Excerpted records
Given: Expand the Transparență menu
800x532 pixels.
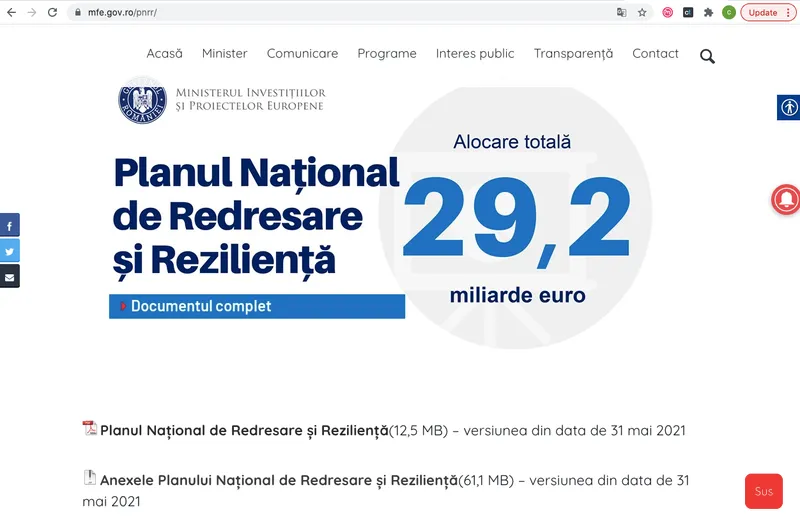Looking at the screenshot, I should click(x=573, y=54).
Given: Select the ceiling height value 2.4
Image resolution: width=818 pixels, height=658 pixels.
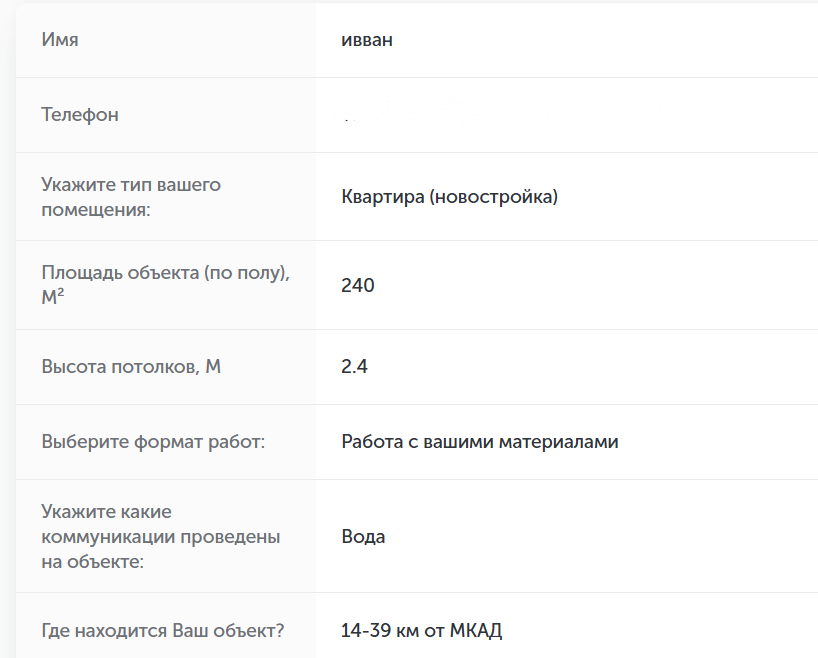Looking at the screenshot, I should pos(354,367).
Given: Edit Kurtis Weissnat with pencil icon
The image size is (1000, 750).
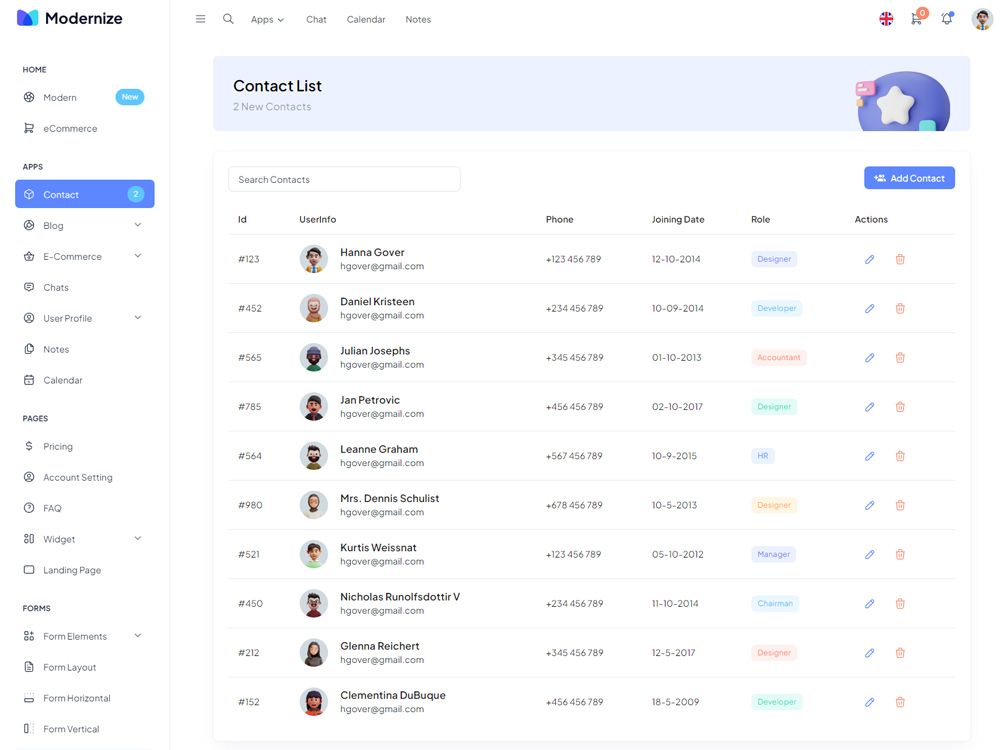Looking at the screenshot, I should [869, 554].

Directions
Rewrite all the data above as a numbered list, leaving out blank lines and the pictures.

Task output
1. Given: Expand the Transparență menu
2. 800x532 pixels.
3. Looking at the screenshot, I should click(x=573, y=54).
4. Given: Select the ceiling height value 2.4
5. Image resolution: width=818 pixels, height=658 pixels.
6. Looking at the screenshot, I should pos(354,367).
7. Given: Edit Kurtis Weissnat with pencil icon
8. The image size is (1000, 750).
9. Looking at the screenshot, I should [869, 554].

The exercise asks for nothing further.